**EXERCISE GOAL**
Continue the piece on the Amanda Knox documentary below, starting after its last sentence.

**SUPPLIED TEXT**
----------------------------------------
Watching Amanda Knox detail the events of her ill-fated semester abroad in Italy, you are struck by her normality: from her neat dishwater-blonde bob to her plain pink sweater. As if pleading with the camera and, by extension, us, the unforgiving audience who lapped up stories of the demonic dominatrix from Seattle, she quickly descends into sobs recounting her first night in prison and her desperate pleas for her mother. As she claims in the ominous opening sequence: "Either I am a psychopath in sheep's clothing... or I am you."
But it was the narrative of the sex-obsessed ice queen that would be Knox's undoing. The documentary tracks her transformation from University of Washington student to "Foxy Knoxy": a girl who slept around, owned sex toys and "inappropriately" kissed her boyfriend after Kercher was discovered. It was such a gripping yarn that it overshadowed the dodgy DNA evidence the case was haphazardly built upon. This is what is so troubling about the handling of the case; the misogynist myth of the female villain was so deeply embedded that it made a laughable prosecution plausible, and ultimately translated into four years in an Italian prison and a lifetime of unrelenting media scrutiny for Knox.
In retaliation, the documentary unflinchingly interrogates the architects of her downfall, placing them in the dock to explain themselves. Interviewers flip the script and question Nick Pisa, the Daily Mail journalist who first got the scoop about Knox’s “suspicious” behaviour and lifestyle, and Giuliano Mignini, the bumbling small-town prosecutor convinced of her guilt, who fancied himself as the Italian Sherlock Holmes (complete with pipe and unwarranted arrogance). It makes for exasperating viewing.
As details of the investigation emerge, it is hard to ignore the stab of incredulity at Mignini’s wild imaginings of a sex game, of which there was no physical proof, motive nor testimony. Empowered by his sudden foray onto the global news circuit and armed only with cheap pop psychology, Mignini was adamant that Meredith had offended Amanda by judging her "lack of morals", leading Amanda to stab her flatmate while the men watched.
----------------------------------------
**DATA UNDER STUDY**
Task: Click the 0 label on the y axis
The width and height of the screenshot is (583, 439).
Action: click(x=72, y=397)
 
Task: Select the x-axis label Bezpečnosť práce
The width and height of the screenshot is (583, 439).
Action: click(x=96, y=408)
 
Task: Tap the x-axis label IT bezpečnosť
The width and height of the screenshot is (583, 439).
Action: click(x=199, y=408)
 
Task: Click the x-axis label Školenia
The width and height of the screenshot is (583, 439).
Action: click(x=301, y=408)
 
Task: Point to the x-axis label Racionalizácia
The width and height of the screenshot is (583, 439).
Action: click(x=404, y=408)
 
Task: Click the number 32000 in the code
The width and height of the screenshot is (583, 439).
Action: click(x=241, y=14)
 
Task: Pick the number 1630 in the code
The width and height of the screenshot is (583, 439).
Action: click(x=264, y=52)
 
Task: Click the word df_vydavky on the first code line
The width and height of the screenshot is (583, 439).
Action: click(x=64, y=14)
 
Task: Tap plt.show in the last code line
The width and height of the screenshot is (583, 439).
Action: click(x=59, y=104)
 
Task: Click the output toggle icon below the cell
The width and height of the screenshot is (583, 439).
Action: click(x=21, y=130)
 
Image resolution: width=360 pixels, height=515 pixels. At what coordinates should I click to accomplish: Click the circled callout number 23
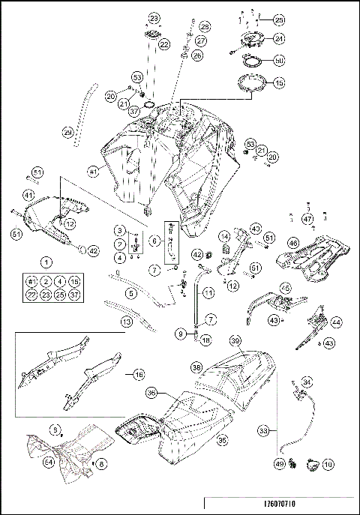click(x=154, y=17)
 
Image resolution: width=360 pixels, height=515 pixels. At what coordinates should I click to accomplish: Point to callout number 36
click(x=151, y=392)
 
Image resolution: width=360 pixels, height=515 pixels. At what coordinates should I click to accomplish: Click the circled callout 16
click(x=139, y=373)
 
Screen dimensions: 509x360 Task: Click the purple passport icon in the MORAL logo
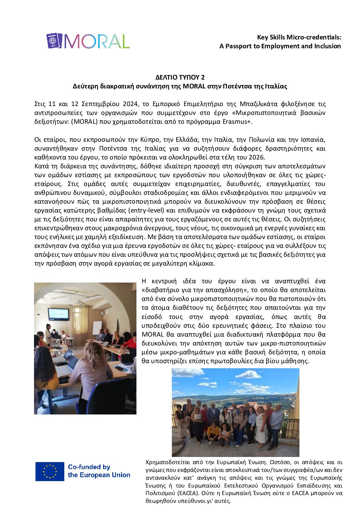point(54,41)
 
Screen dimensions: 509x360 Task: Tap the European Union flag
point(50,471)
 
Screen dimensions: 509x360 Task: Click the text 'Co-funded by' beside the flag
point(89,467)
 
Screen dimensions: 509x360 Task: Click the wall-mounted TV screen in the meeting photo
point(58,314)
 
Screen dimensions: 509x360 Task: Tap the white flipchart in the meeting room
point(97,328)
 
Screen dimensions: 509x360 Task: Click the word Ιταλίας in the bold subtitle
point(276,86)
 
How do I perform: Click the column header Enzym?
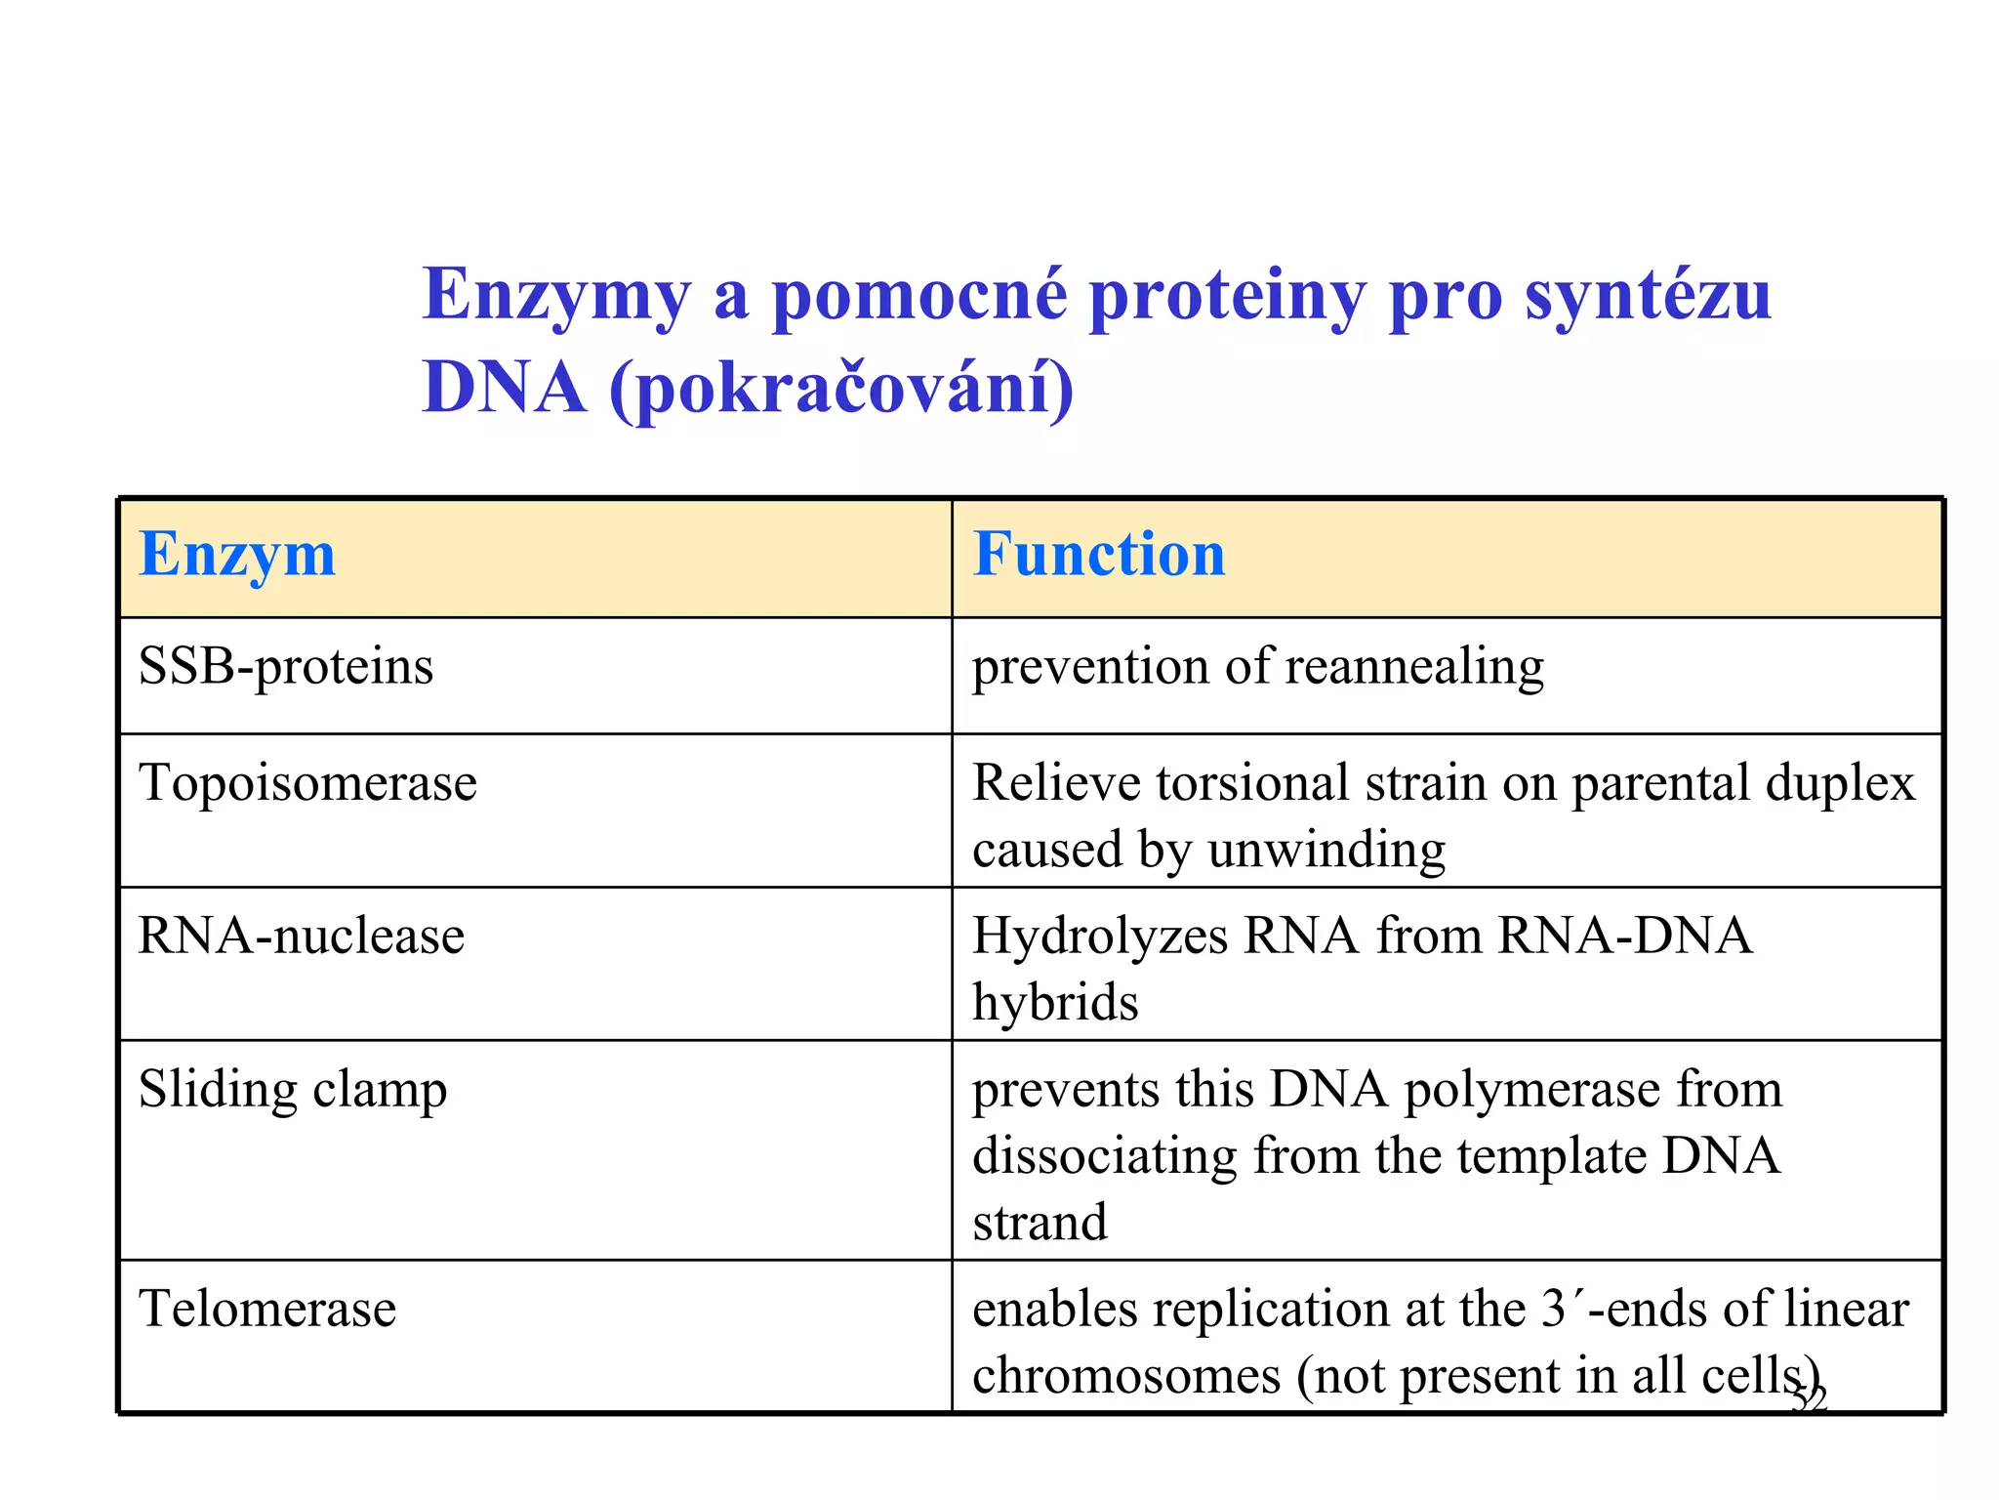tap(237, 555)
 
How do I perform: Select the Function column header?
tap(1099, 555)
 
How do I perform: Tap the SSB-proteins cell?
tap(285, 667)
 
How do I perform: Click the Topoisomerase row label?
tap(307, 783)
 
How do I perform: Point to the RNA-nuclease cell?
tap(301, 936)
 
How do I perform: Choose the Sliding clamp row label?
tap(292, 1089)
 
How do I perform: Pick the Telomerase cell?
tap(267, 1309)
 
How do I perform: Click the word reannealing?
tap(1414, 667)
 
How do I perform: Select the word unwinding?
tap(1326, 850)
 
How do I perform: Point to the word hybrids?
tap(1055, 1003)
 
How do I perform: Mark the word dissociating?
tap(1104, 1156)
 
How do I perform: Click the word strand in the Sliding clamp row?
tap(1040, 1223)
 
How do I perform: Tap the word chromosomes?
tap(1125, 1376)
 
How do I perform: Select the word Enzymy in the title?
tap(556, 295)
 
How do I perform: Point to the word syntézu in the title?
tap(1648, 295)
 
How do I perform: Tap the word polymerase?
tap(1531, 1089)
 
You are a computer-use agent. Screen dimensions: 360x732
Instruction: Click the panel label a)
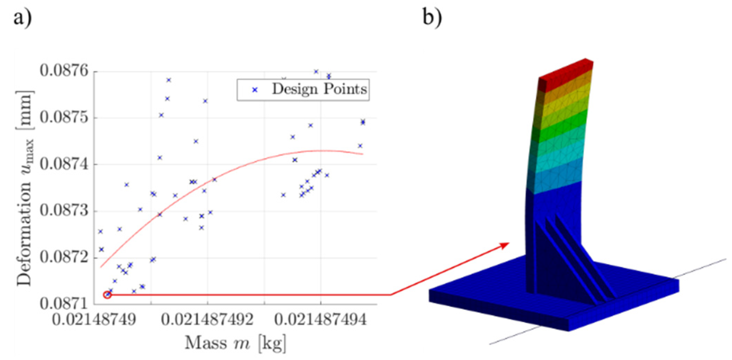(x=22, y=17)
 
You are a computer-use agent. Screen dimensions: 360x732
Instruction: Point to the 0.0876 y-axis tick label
----------------------------------------
**ANSWER BOX**
According to Mignini, Meredith was "different in every way" from Amanda, an "uninhibited girl" who "brought many boys home" and had a problem with authority. It quickly becomes evident that despite Mignini’s claims to have fought for justice for Meredith, she was also used as an archetype in his far-fetched story: the beautiful Madonna to Amanda’s whore. As Nick Pisa unabashedly admits, the media clung to this story of "sexual intrigue, girl-on-girl crime, if you like."
It is at this point that you realise that both women fell victim to scurrilous media misrepresentations: Amanda, who was presumed guilty by deviating from the blueprint of acceptable femininity, and Meredith, whose tragic death was shamelessly sexed up to sell papers. Corners were cut, evidence was disregarded and the media continued to peddle fantasy at the expense of facts.
While the documentary has been criticised for not digging deeper into the thornier issues of police inefficacy and a questionable justice system, it slickly tells a story of misogyny, a media circus and a modern-day witch hunt. Importantly, it also gives Knox an opportunity to add her own voice to an ongoing discussion from which she has been excluded and consistently presumed guilty. Despite the questionable choice to include original crime scene video footage, the documentary is generally tasteful and incisive in its critique of the prosecution and the press coverage that led to Knox’s guilty verdict.
While the laughable investigation headed by Mignini is put under the spotlight, the unscrupulous journalism exemplified by Pisa is rendered equally culpable. In this way we are forced to confront our own role, as an audience, in indulging the murder’s cult status and for participating in the media circus. By the end of this polished and probing documentary, you start to feel like you have been put on the stand too, and it’s not a comfortable place to be.